Vonis 10 Tahun Penjara untuk Kasus Investasi Fiktif Taspen
Majelis Hakim juga menghukum Kosasih untuk membayar uang pengganti sebesar Rp29,15 miliar, ditambah berbagai mata uang asing, di antaranya 127.057 dolar Amerika Serikat (AS), 283.002 dolar Singapura, 10 ribu euro, 1.470 baht Thailand, 30 pound Inggris, 128 ribu yen Jepang, 500 dolar Hong Kong, 1,26 juta won Korea, dan Rp2,87 juta.
“Dalam hal terdakwa tidak mempunyai harta benda yang mencukupi untuk membayar uang pengganti, maka diganti dengan pidana penjara selama tiga tahun,” kata Hakim Ketua. Majelis menilai bahwa perbuatan Kosasih dilakukan dengan modus operandi yang kompleks, terstruktur, serta melibatkan berbagai pihak untuk menyembunyikan jejak transaksi.
Hakim menambahkan, sebagai Direktur Investasi PT Taspen saat itu, Kosasih seharusnya menjadi teladan dalam penerapan prinsip kehati-hatian dan tata kelola perusahaan yang baik. Namun, justru menyalahgunakan kewenangan untuk kepentingan pribadi. “Perbuatan terdakwa telah menurunkan kepercayaan publik terhadap pengelolaan dana pensiun Aparatur Sipil Negara,” ujar Purwanto.
Perbuatan tersebut juga dinilai bertentangan dengan prinsip pemberantasan tindak pidana korupsi serta merusak kepercayaan terhadap lembaga pengelola dana pensiun di bawah naungan Badan Usaha Milik Negara (BUMN).
Selain itu, Majelis Hakim menilai Kosasih tidak menunjukkan itikad baik untuk mengembalikan kerugian negara secara sukarela. Hal tersebut memperkuat pandangan hakim bahwa vonis pidana berat layak dijatuhkan.
Kerugian Negara dan Pihak yang Diuntungkan
Dalam perkara ini, jaksa menilai bahwa Kosasih bersama Direktur Utama PT Insight Investment Management (IIM) periode 2016—2024, Ekiawan Heri Primaryanto, secara bersama-sama melakukan investasi fiktif guna memperkaya diri sendiri dan pihak lain. Tindakan tersebut menyebabkan kerugian negara mencapai Rp1 triliun.

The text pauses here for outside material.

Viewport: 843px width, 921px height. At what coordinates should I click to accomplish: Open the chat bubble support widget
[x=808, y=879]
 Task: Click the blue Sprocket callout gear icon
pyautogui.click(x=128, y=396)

Secara rinci, kasus ini memperkaya Kosasih senilai Rp28,45 miliar, 127.037 dolar AS, 283 ribu dolar Singapura, 10 ribu euro, 1.470 baht Thailand, 20 pound Inggris, 128 yen Jepang, 500 dolar Hong Kong, dan 1,26 juta won Korea. Sementara itu, Ekiawan turut diuntungkan sebesar 242.390 dolar AS.
Majelis juga mencatat beberapa pihak lain yang turut menerima keuntungan, antara lain Patar Sitanggang sebesar Rp200 juta, PT Insight Investment Management (IIM) sebesar Rp44,21 miliar, PT Pacific Sekuritas Indonesia Rp108 juta, PT KB Valbury Sekuritas Indonesia Rp2,46 miliar, Sinar Emas Sekuritas Rp44 juta, serta PT Tiga Pilar Sejahtera Food Tbk (TPSF) senilai Rp150 miliar.

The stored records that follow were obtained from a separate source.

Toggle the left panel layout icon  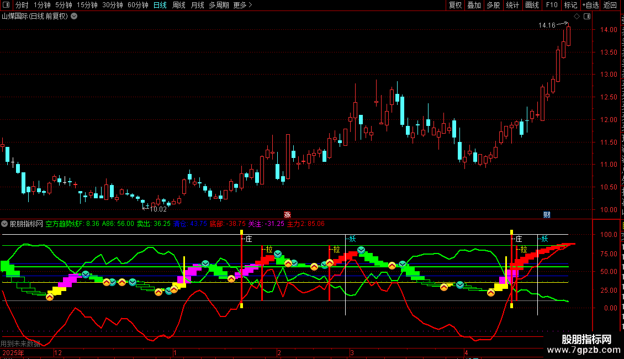6,5
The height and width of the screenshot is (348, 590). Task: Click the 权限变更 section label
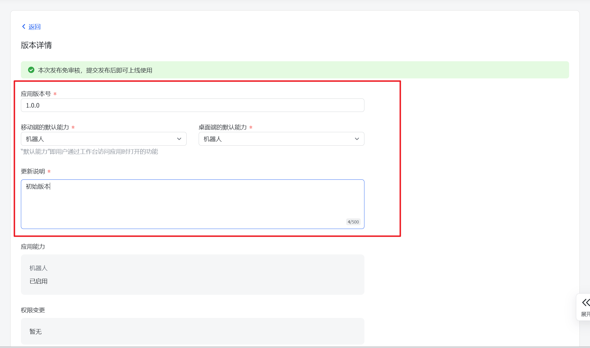click(x=33, y=310)
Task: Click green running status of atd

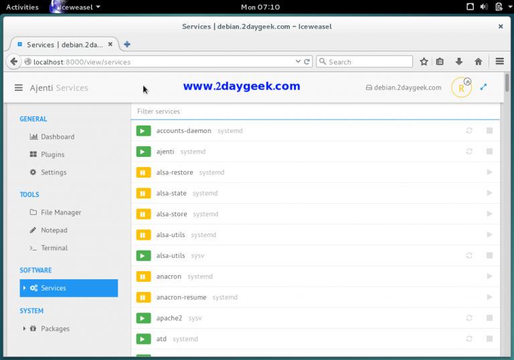Action: click(x=143, y=339)
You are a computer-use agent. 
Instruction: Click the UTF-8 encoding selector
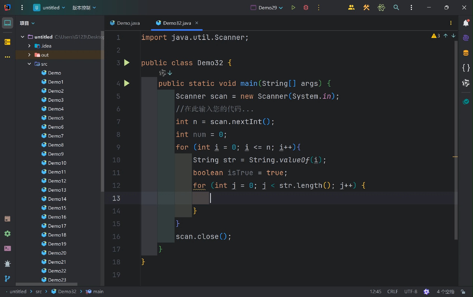tap(411, 292)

Selain vonis utama, Majelis juga mempertimbangkan sejumlah faktor meringankan. Di antaranya, terdakwa belum pernah dihukum, memiliki tanggungan keluarga, serta bersikap sopan selama persidangan berlangsung. Namun, faktor tersebut tidak cukup menghapus beratnya dampak perbuatannya terhadap keuangan negara.
Jaksa menegaskan bahwa Kosasih melanggar Pasal 2 ayat (1) juncto Pasal 18 Undang-Undang Nomor 31 Tahun 1999 tentang Pemberantasan Tindak Pidana Korupsi sebagaimana diubah dengan Undang-Undang Nomor 20 Tahun 2001, juncto Pasal 55 ayat (1) ke-1 KUHP.
Menurut jaksa, kerugian negara yang timbul akibat tindakan Kosasih harus menjadi peringatan bagi para pejabat BUMN agar tidak menyalahgunakan wewenang yang diberikan. Penegakan hukum yang konsisten diharapkan dapat menimbulkan efek jera.
Majelis Hakim menyebutkan bahwa perbuatan terdakwa tidak hanya berdampak pada kerugian finansial, tetapi juga pada kepercayaan masyarakat terhadap dana pensiun ASN yang dikelola Taspen. “Terdakwa telah mencederai amanah publik atas dana pensiun yang semestinya digunakan untuk kesejahteraan ASN,” tutur Hakim Ketua.